[WORK ORDER]
Pictures aside, reproduce exactly and only the lines from the one containing "Viewport: 314px width, 176px height." through the end of the records.

(Stored records)
..............................
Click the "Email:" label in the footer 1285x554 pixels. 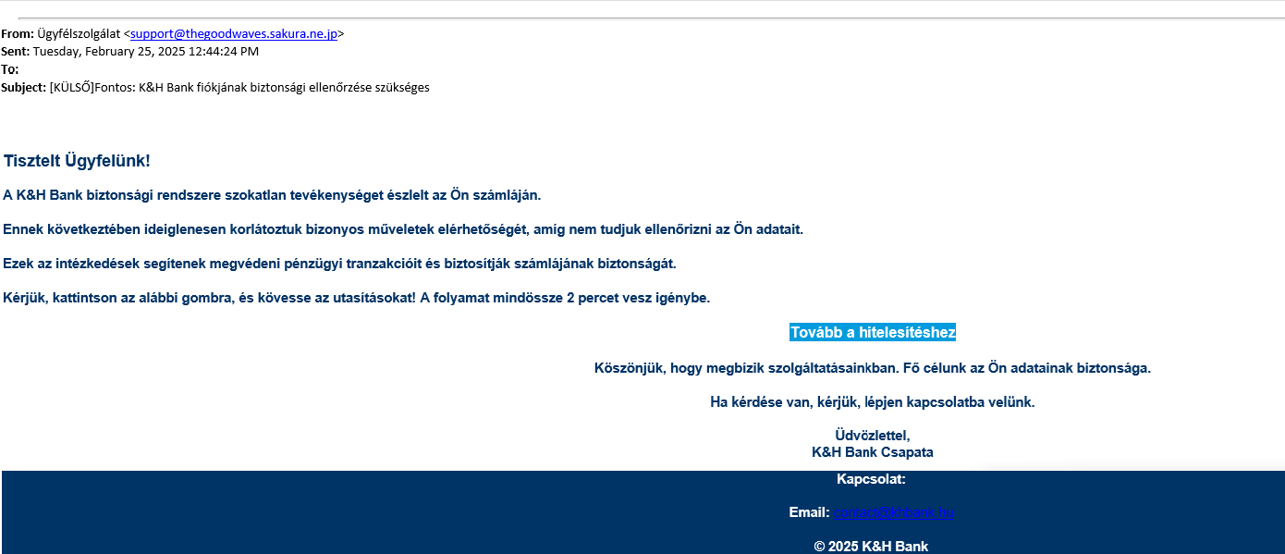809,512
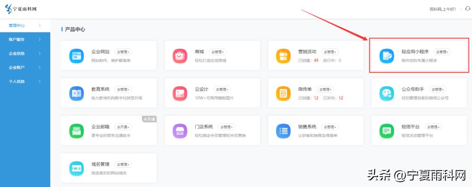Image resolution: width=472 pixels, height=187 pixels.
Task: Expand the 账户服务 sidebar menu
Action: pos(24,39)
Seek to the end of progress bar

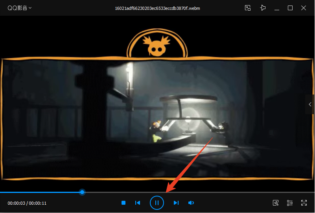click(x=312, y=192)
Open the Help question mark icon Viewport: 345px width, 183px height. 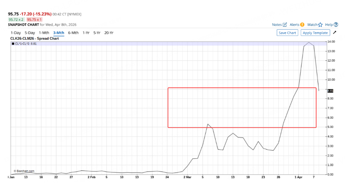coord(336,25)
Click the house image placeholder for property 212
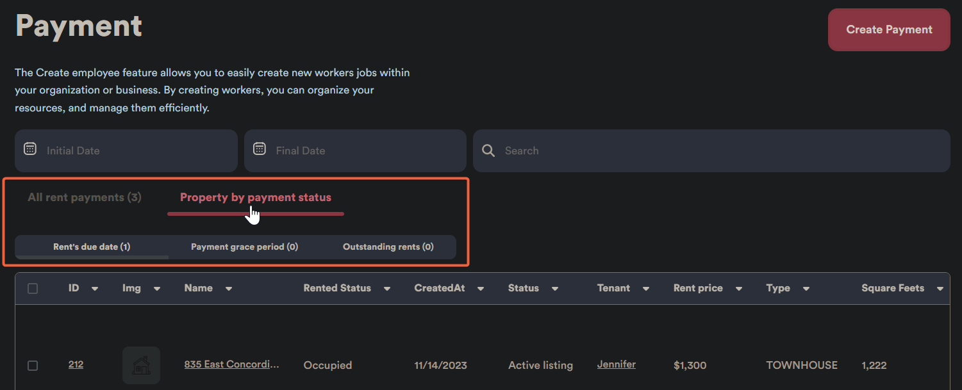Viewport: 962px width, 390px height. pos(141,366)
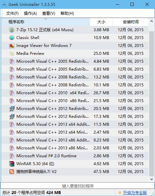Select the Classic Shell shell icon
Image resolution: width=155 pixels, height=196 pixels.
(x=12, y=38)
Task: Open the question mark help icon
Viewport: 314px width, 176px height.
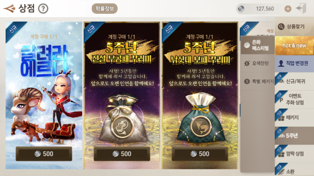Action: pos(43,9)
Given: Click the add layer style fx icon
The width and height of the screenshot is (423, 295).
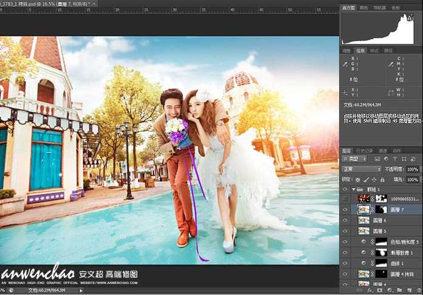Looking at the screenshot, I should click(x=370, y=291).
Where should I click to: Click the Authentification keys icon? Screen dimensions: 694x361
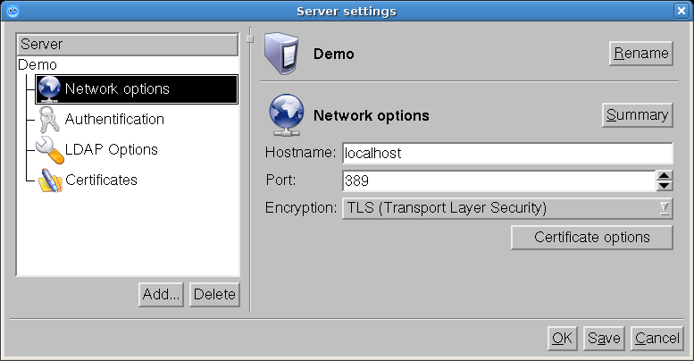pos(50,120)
..............................
[EXERCISE ANSWER]
Viewport: 314px width, 176px height.
Action: pos(43,9)
Given: Click the add layer style fx icon
The width and height of the screenshot is (423, 295).
Looking at the screenshot, I should click(x=370, y=291).
Where should I click to: Click the Authentification keys icon? Screen dimensions: 694x361
pos(50,120)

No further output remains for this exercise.